■ **DIRECTIONS**
A. Retype the records word for word, omitting the pictures.
B. Write what comes next in the discussion about writing female characters, picking up after its final sentence.

■ **PAGE**
Two more female protagonists in movies that are worth checking out are Wendy, from Wendy and Lucy, and Robyn in Tracks. Both are strong individuals with personality flaws that often get them in trouble, are independant in thought and action, and their characterization has nothing to do with sexuality or approval.
Speaking of movies, I'm surprised nobody has mentioned Alien (and IMO to a lesser extent, Aliens). My understanding is that Ripley is widely regarded as a groundbreaking female protagonist, and I believe the script was written without actually assigning sexes to the characters, so the roles were open to anyone. @Justin Rocket : I get the 'reality is unrealistic' angle you're stating, but still respectfully disagree. You may be right about audience perception, but I can only envision that being true if you assume that your audience is sexist - I'd rather be optimistic (although it probably varies by audience/between genres/etc). I think Brienne only reads as a woman because Martin deliberately wrote her into a sexist context where she's discriminated against for it.
You haven't met many people, then. What I said about running the spectrum is empirically true. I've met women who align more with the traditionally masculine and vice versa. It sounds like you want female characters to represent some statistical average in your works, or worse yet your misconceptions about what a typical female must be like. That's a bad way to approach writing, in my view. You start with character, male or female, and that character can have any set of personality traits you assign and be a realistic character. Then, when it comes to your character's actions in the story, you base it on what your individual character would do, not what you think a woman would probably do. If I wanted to read literature based on (mis)conceptions about what a female character has to be like because she's a woman, there is a bunch of bad pulp from the 50s that can be had for cheap.

[Records from a data collection]

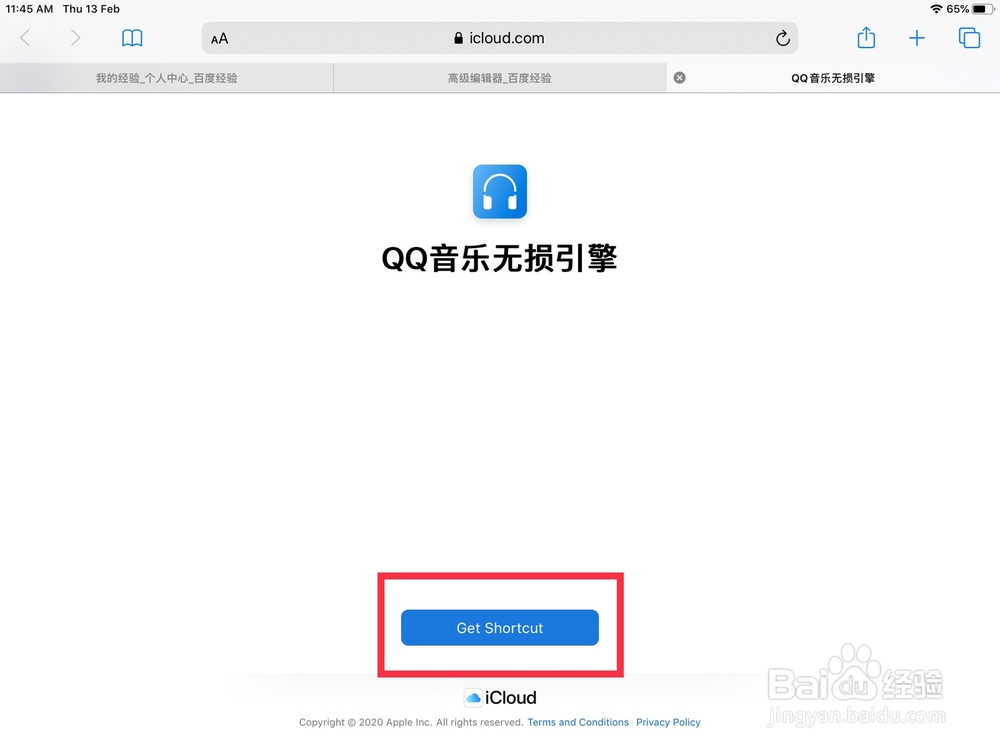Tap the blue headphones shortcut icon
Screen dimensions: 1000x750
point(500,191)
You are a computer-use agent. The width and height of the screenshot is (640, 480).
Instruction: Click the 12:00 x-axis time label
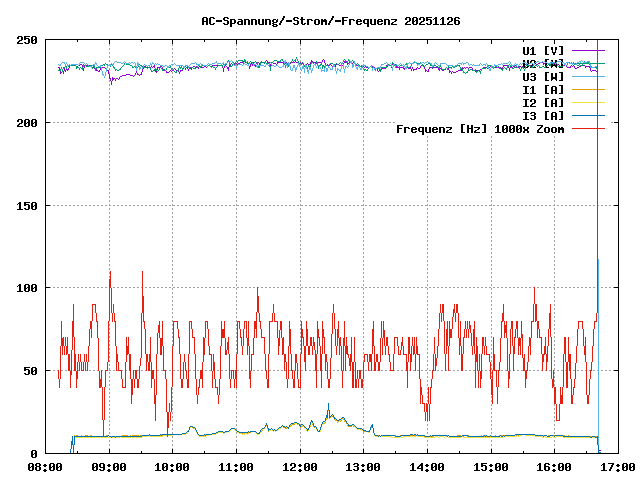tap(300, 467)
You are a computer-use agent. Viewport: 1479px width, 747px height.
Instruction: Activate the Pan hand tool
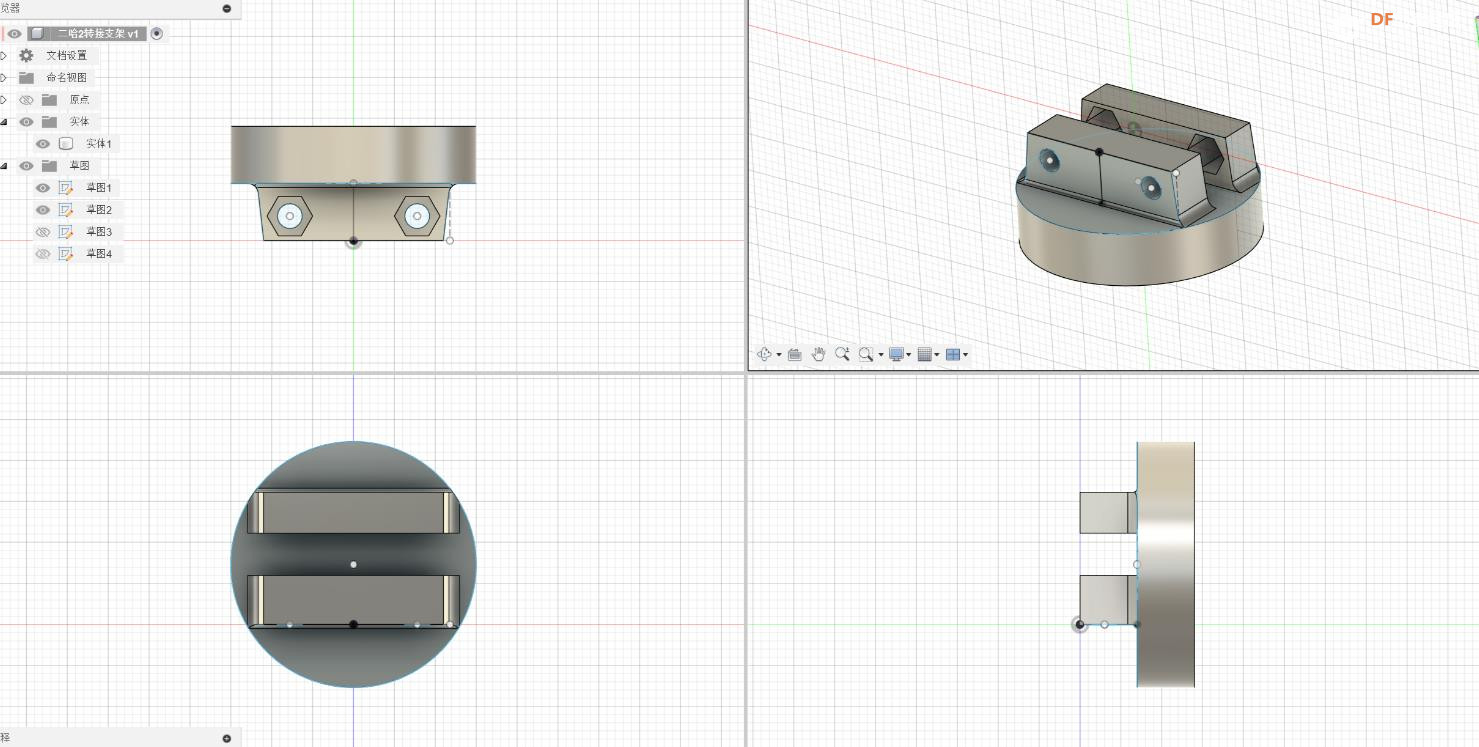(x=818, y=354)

■ **THE REPLIES**
A.
Tap the blue headphones shortcut icon
Screen dimensions: 1000x750
point(500,191)
You are a computer-use agent. The width and height of the screenshot is (640, 480).
Instruction: Click the 12:00 x-axis time label
tap(300, 467)
You are a computer-use agent. Viewport: 1479px width, 747px height.
Instruction: Activate the Pan hand tool
(x=818, y=354)

B.
I think the point is that the main character has to read as a woman, not a man with boobs attached to his chest. Let her be a woman. Yes, not all women fit into a mold, just like all men fit into a mold, but...OK, ever read Jay Lake's The Green Trilogy? I read her and I actually feel like I'm reading about a woman. Trying to imagine Green (the main character) as a man is almost impossible. She reads like a woman, even while she's kicking all the asses from Copper Downs to Kalimpura. The hypothetical Male!Green would be totally different than the Green that exists in this trilogy. The whole story would've likely gone down a different road if we switched out the sex parts. That said, I do agree about the individual personalities. Not all men want to kick ass and chew tobacco. Not all women want to do make up and other stereotypically feminine stuff. Take me for instance. I'm a guy, yet I'm a shy, scrawny, overly-sensitive person. By the logic of gender stereotypes, I am a woman trapped in the body of a man. It's the personality, not the sex part that counts. I dunno. Me? I just write them as people. Whether they have boobs or a dick is irrelevant. Saying that someone has to do these things because of gender is like saying a black guy has to like basketball because of his skin color.
@Link the Writer if you agree about individual personalities, then what personality does a woman have to have for you to feel like you're reading a woman? Sounds like the character just has to match your own personal preconceptions about females. Another person with different biases might feel differently. I still say you stick to character. It is unfortunate that with the entire range of human experience, personality, &c. on a blank canvas in front of them, writers are still falling into the trap of writing female characters as some average of whatever they think females are. Men can be strong, weak, brave, cowardly, masculine, effeminate, good, evil, &c. to encompass any range of human traits, but females? No, they have to match biases or they don't feel like women. Bollocks.
I don't think female protagonist are overdone. They are quite trendy right now, I guess, but there are so many stories to tell I don't think you can overdo female or male protagonists, like, ever. Difficult to write? Nah, I think if the writer is observant of human behavior, and has hopefully stuck their head outside a few times to get a decent idea of basic human interaction, they'll be fine, whether they write men or women. We come in so many shapes and sizes, there are so many stories, some defy stereotypes more starkly than others, that it's difficult to go so horribly wrong every woman everywhere would go "pfft, that's a man with boobs." (I dislike the whole man with boobs -term, btw. According to the parameters set by feminist critics, if I wrote myself into a story, I'd most likely be dubbed as one, too). And yeah, it might be trendy to mistreat male characters nowadays. I'm not sure. I saw a critique of Hannibal the other day about the show's misandrist plotting, and while I haven't watched it, I found the points the critic made quite interesting. Have we really come to that? That writers have to resort to convoluted plot twists to keep women out of harm's way in order to keep the ratings up while it's ok to throw male characters under the bus? It's such a weird thought that gender should matter so much. I can't remember if Cole was mistreated. I never liked the actor/character, so most of the time I just hoped he'd go away.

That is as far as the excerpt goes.